### PROVIDED DATA
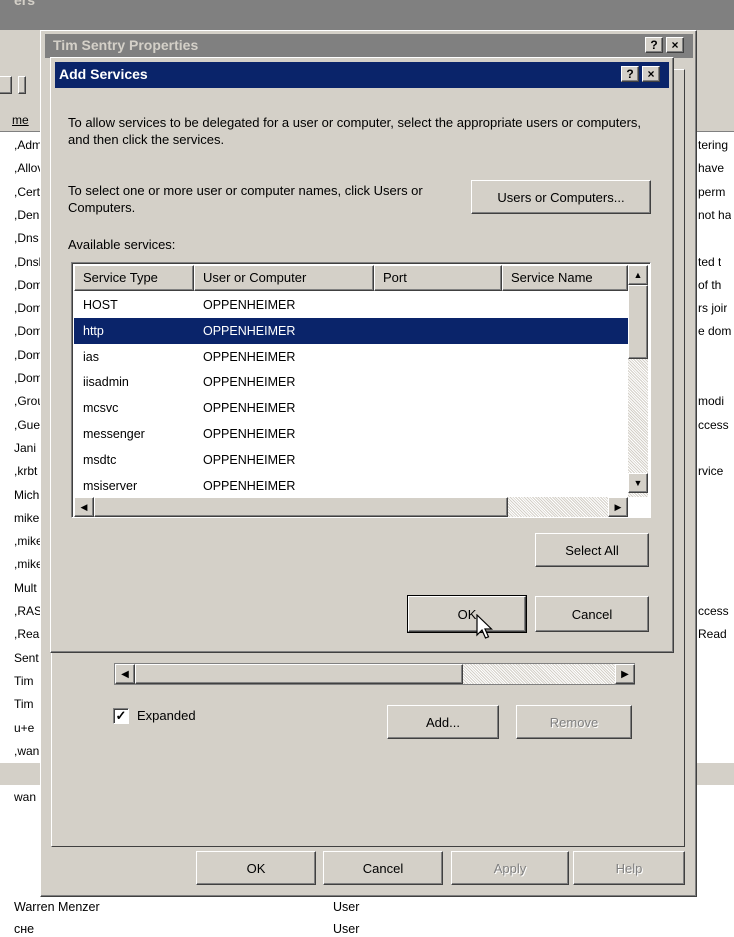  What do you see at coordinates (369, 46) in the screenshot?
I see `properties-titlebar: Tim Sentry Properties ? ×` at bounding box center [369, 46].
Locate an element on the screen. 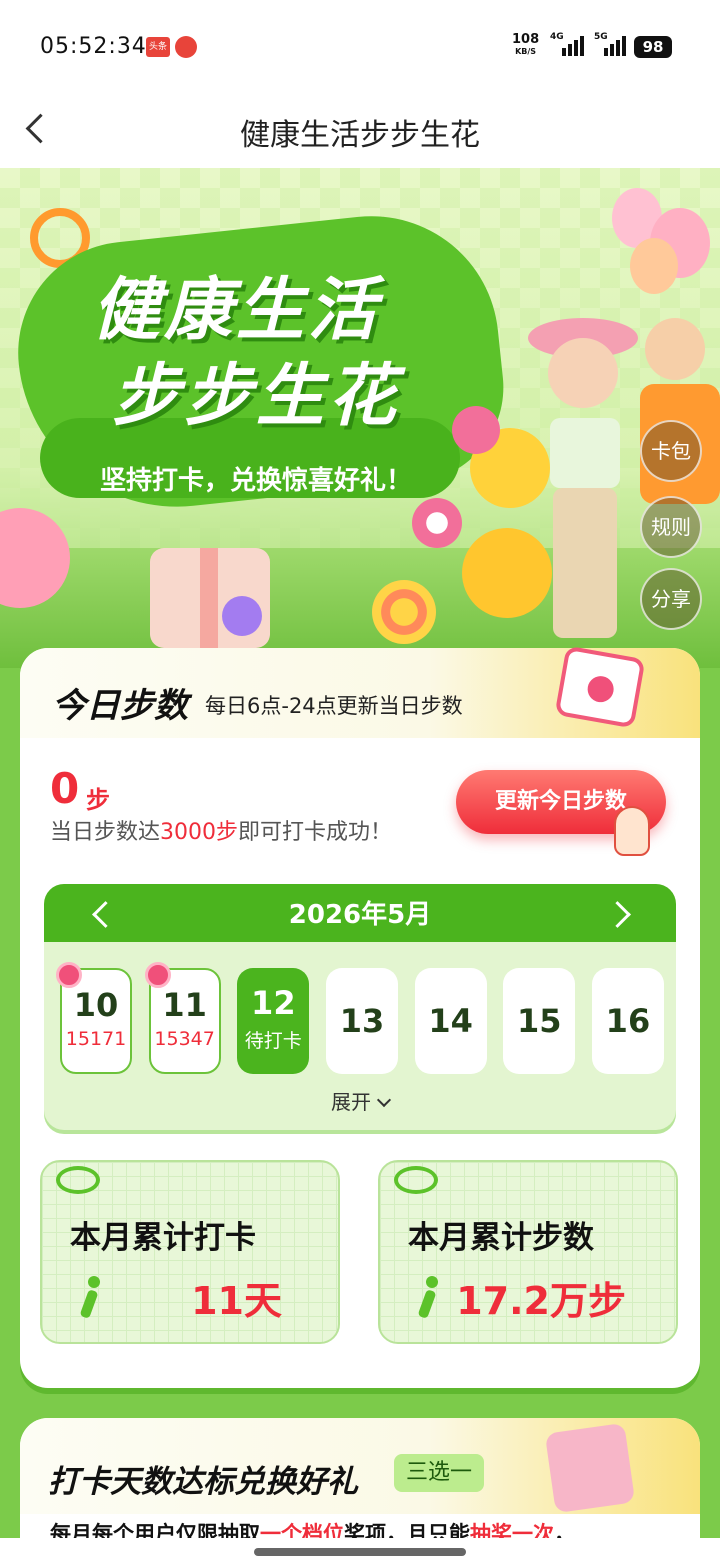  girl-character is located at coordinates (583, 483).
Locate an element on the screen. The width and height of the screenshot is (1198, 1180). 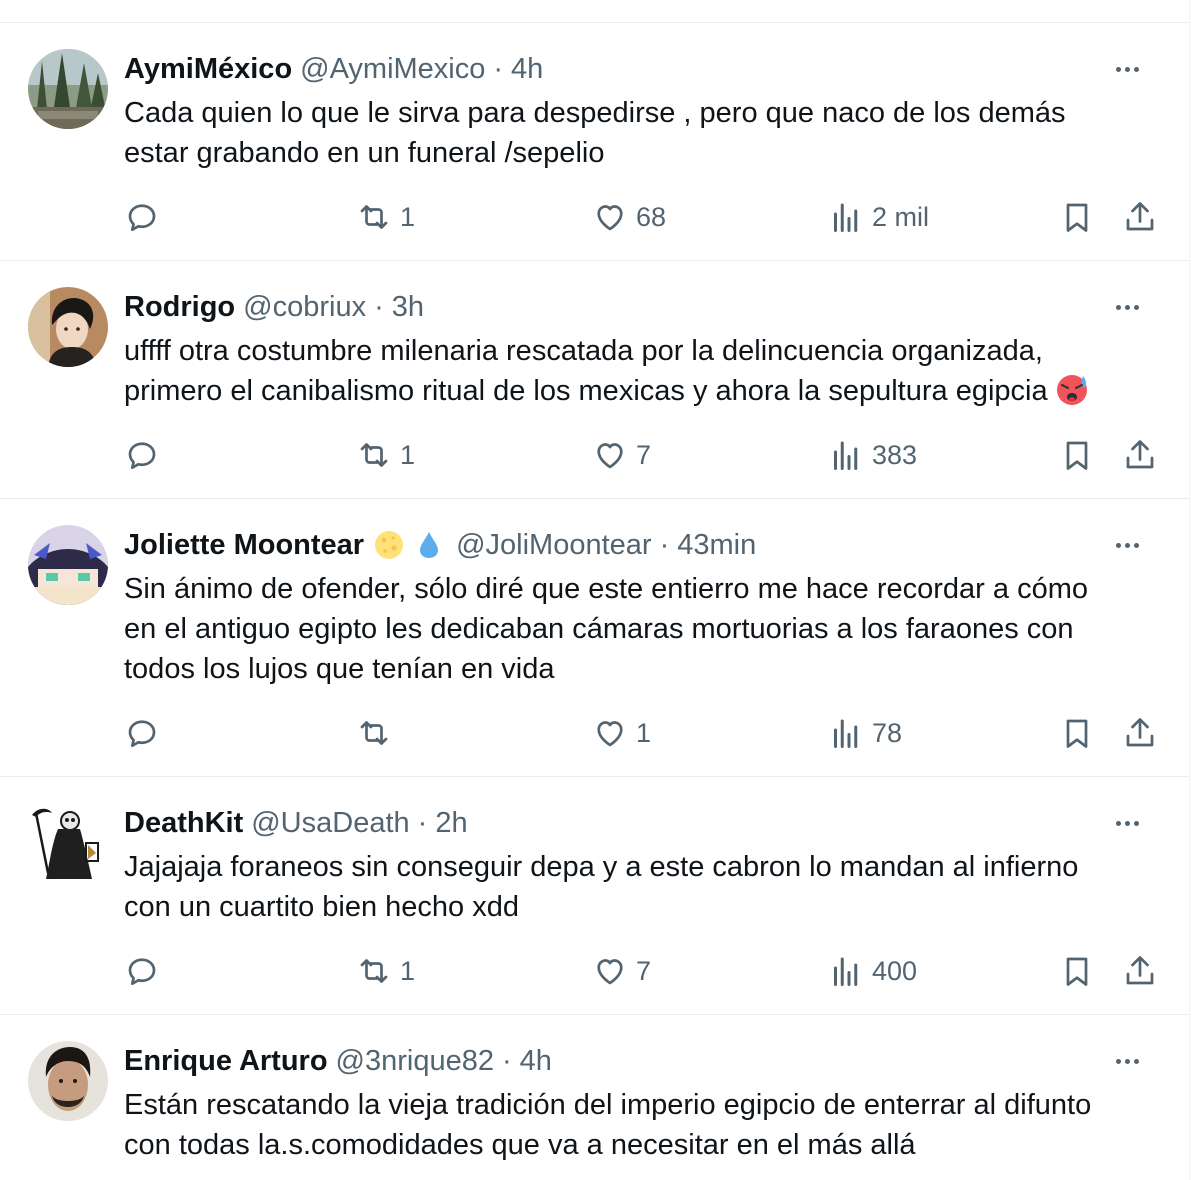
tweet-actions: 1 78 is located at coordinates (642, 733).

### PROBLEM STATEMENT
Starting with the line containing "Locate an element on the screen. The" and continuing through the end of the records, present each nonblank line as a row of a Markdown table with the columns Row and Line. Leave the pictures out of the table.

### TASK ANSWER
| Row | Line |
|---|---|
| 1 | Locate an element on the screen. The width and height of the screenshot is (1198, 1180).  |
| 2 | tweet-actions: 1 78 is located at coordinates (642, 733). |